**Stored items from a collection:**

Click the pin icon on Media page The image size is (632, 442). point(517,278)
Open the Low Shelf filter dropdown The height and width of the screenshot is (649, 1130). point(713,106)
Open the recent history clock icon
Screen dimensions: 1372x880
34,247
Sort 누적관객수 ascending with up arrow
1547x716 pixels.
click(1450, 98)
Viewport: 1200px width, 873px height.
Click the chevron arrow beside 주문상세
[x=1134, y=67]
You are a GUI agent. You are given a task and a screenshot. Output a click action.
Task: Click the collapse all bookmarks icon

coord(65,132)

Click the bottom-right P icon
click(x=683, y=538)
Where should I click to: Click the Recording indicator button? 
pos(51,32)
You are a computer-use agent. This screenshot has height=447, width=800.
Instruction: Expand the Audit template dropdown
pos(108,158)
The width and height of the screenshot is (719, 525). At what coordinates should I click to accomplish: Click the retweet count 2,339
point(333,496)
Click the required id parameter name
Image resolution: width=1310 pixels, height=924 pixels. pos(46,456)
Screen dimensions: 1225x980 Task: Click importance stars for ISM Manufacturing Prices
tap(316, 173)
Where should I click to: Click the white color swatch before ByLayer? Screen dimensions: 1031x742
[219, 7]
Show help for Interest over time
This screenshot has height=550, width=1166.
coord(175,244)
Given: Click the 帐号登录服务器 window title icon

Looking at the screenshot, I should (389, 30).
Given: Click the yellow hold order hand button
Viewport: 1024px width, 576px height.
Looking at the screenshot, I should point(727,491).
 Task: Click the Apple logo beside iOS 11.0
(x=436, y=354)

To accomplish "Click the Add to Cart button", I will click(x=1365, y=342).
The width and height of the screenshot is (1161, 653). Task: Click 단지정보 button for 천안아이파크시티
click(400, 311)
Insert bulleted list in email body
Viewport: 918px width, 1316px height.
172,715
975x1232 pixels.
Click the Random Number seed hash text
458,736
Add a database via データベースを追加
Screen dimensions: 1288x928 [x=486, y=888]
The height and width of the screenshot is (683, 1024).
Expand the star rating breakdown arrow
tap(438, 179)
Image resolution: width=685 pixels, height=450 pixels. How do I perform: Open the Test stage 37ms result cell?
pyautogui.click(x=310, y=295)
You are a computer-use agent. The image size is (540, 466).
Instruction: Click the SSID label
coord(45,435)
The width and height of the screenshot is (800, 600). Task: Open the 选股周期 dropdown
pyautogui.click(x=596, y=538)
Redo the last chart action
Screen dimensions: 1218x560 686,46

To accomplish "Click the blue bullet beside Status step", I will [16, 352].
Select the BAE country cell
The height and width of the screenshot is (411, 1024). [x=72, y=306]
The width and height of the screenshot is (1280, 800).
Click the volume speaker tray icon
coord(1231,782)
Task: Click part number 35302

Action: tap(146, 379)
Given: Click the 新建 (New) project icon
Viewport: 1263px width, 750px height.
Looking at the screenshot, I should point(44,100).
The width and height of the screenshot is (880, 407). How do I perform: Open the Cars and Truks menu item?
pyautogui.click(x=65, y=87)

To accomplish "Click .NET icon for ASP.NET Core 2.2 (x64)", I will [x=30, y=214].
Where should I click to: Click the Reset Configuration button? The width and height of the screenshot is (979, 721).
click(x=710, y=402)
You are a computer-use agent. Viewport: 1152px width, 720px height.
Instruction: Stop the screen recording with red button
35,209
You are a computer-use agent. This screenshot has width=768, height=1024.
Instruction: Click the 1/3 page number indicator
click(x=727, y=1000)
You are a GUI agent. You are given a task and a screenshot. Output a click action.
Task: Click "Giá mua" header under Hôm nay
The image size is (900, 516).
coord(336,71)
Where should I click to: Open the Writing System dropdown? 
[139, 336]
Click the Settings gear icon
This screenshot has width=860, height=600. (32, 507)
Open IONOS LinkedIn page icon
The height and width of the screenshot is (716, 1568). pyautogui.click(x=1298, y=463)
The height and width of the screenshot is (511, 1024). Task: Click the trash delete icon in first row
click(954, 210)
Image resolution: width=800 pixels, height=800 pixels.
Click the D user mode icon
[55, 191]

**WORK TO COMPLETE:**
In full and exactly as written, repeat the data.

**WRITTEN REPLY:**
Click the pin icon on Media page The image size is (632, 442). point(517,278)
Open the Low Shelf filter dropdown The height and width of the screenshot is (649, 1130). point(713,106)
Open the recent history clock icon
Screen dimensions: 1372x880
34,247
Sort 누적관객수 ascending with up arrow
1547x716 pixels.
click(1450, 98)
Viewport: 1200px width, 873px height.
Click the chevron arrow beside 주문상세
[x=1134, y=67]
You are a GUI agent. You are given a task and a screenshot. Output a click action.
Task: Click the collapse all bookmarks icon

coord(65,132)

Click the bottom-right P icon
click(x=683, y=538)
Where should I click to: Click the Recording indicator button? 
pos(51,32)
You are a computer-use agent. This screenshot has height=447, width=800.
Instruction: Expand the Audit template dropdown
pos(108,158)
The width and height of the screenshot is (719, 525). At what coordinates should I click to accomplish: Click the retweet count 2,339
point(333,496)
Click the required id parameter name
Image resolution: width=1310 pixels, height=924 pixels. pos(46,456)
Screen dimensions: 1225x980 Task: Click importance stars for ISM Manufacturing Prices
tap(316, 173)
Where should I click to: Click the white color swatch before ByLayer? Screen dimensions: 1031x742
[219, 7]
Show help for Interest over time
This screenshot has height=550, width=1166.
coord(175,244)
Given: Click the 帐号登录服务器 window title icon

Looking at the screenshot, I should (389, 30).
Given: Click the yellow hold order hand button
Viewport: 1024px width, 576px height.
Looking at the screenshot, I should point(727,491).
 Task: Click the Apple logo beside iOS 11.0
(x=436, y=354)

To accomplish "Click the Add to Cart button", I will click(x=1365, y=342).
The width and height of the screenshot is (1161, 653). Task: Click 단지정보 button for 천안아이파크시티
click(400, 311)
Insert bulleted list in email body
Viewport: 918px width, 1316px height.
172,715
975x1232 pixels.
Click the Random Number seed hash text
458,736
Add a database via データベースを追加
Screen dimensions: 1288x928 [x=486, y=888]
The height and width of the screenshot is (683, 1024).
Expand the star rating breakdown arrow
tap(438, 179)
Image resolution: width=685 pixels, height=450 pixels. How do I perform: Open the Test stage 37ms result cell?
pyautogui.click(x=310, y=295)
You are a computer-use agent. The image size is (540, 466).
Instruction: Click the SSID label
coord(45,435)
The width and height of the screenshot is (800, 600). Task: Open the 选股周期 dropdown
pyautogui.click(x=596, y=538)
Redo the last chart action
Screen dimensions: 1218x560 686,46

To accomplish "Click the blue bullet beside Status step", I will [16, 352].
Select the BAE country cell
The height and width of the screenshot is (411, 1024). [x=72, y=306]
The width and height of the screenshot is (1280, 800).
Click the volume speaker tray icon
coord(1231,782)
Task: Click part number 35302

Action: tap(146, 379)
Given: Click the 新建 (New) project icon
Viewport: 1263px width, 750px height.
Looking at the screenshot, I should point(44,100).
The width and height of the screenshot is (880, 407). How do I perform: Open the Cars and Truks menu item?
pyautogui.click(x=65, y=87)

To accomplish "Click .NET icon for ASP.NET Core 2.2 (x64)", I will [x=30, y=214].
Where should I click to: Click the Reset Configuration button? The width and height of the screenshot is (979, 721).
click(x=710, y=402)
You are a computer-use agent. Viewport: 1152px width, 720px height.
Instruction: Stop the screen recording with red button
35,209
You are a computer-use agent. This screenshot has width=768, height=1024.
Instruction: Click the 1/3 page number indicator
click(x=727, y=1000)
You are a GUI agent. You are given a task and a screenshot. Output a click action.
Task: Click "Giá mua" header under Hôm nay
The image size is (900, 516).
coord(336,71)
Where should I click to: Open the Writing System dropdown? 
[139, 336]
Click the Settings gear icon
This screenshot has width=860, height=600. (32, 507)
Open IONOS LinkedIn page icon
The height and width of the screenshot is (716, 1568). pyautogui.click(x=1298, y=463)
The height and width of the screenshot is (511, 1024). Task: Click the trash delete icon in first row
click(954, 210)
Image resolution: width=800 pixels, height=800 pixels.
Click the D user mode icon
[55, 191]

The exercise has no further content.